The aim of the European Union's ambitious Marine Strategy Framework Directive (MSDFD) is to protect more effectively the marine environment across Europe. The Marine Directive was adopted on 17 June 2008. The Directive enshrines in a legislative framework the ecosystem approach to the management of human activities having an impact on the marine environment, integrating the concepts of environmental protection and sustainable use. The Commission also produced a set of detailed criteria and methodological standards to help Member States implement the Marine Directive. Annex III of the Directive was also amended in 2017 to better link ecosystem components, anthropogenic pressures and impacts on the marine environment with the MSFD's 11 descriptors and with the new Decision on Good Environmental Status.
The Marine Directive aims to achieve Good Environmental Status (GES) of the EU's marine waters by 2020 and to protect the resource base upon which marine-related economic and social activities depend. It is the first EU legislative instrument related to the protection of marine biodiversity, as it contains the explicit regulatory objective that "biodiversity is maintained by 2020", as the cornerstone for achieving GES.

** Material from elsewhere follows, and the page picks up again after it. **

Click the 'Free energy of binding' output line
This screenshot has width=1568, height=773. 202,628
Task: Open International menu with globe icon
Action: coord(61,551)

In order to achieve its goal, the Directive establishes European marine regions and sub-regions on the basis of geographical and environmental criteria. The Directive lists four European marine regions – the Baltic Sea, the North-east Atlantic Ocean, the Mediterranean Sea and the Black Sea – located within the geographical boundaries of the existing Regional Sea Conventions. Cooperation between the Member States of one marine region and with neighbouring countries which share the same marine waters, is already taking place through these Regional Sea Conventions.
In order to achieve GES by 2020, each Member State is required to develop a strategy for its marine waters (or Marine Strategy). In addition, because the Directive follows an adaptive management approach, the Marine Strategies must be kept up-to-date and reviewed every 6 years.
- The initial assessment of the current environmental status of national marine waters and the environmental impact and socio-economic analysis of human activities in these waters.
- The determination of what GES means for national marine waters o The establishment of environmental targets and associated indicators to achieve GES by 2020.
- The establishment of a monitoring programme for the ongoing assessment and the regular update of targets.
- The development of a programme of measures designed to achieve or maintain GES by 2020.
- The process is cyclical and the second cycle starts again in 2018.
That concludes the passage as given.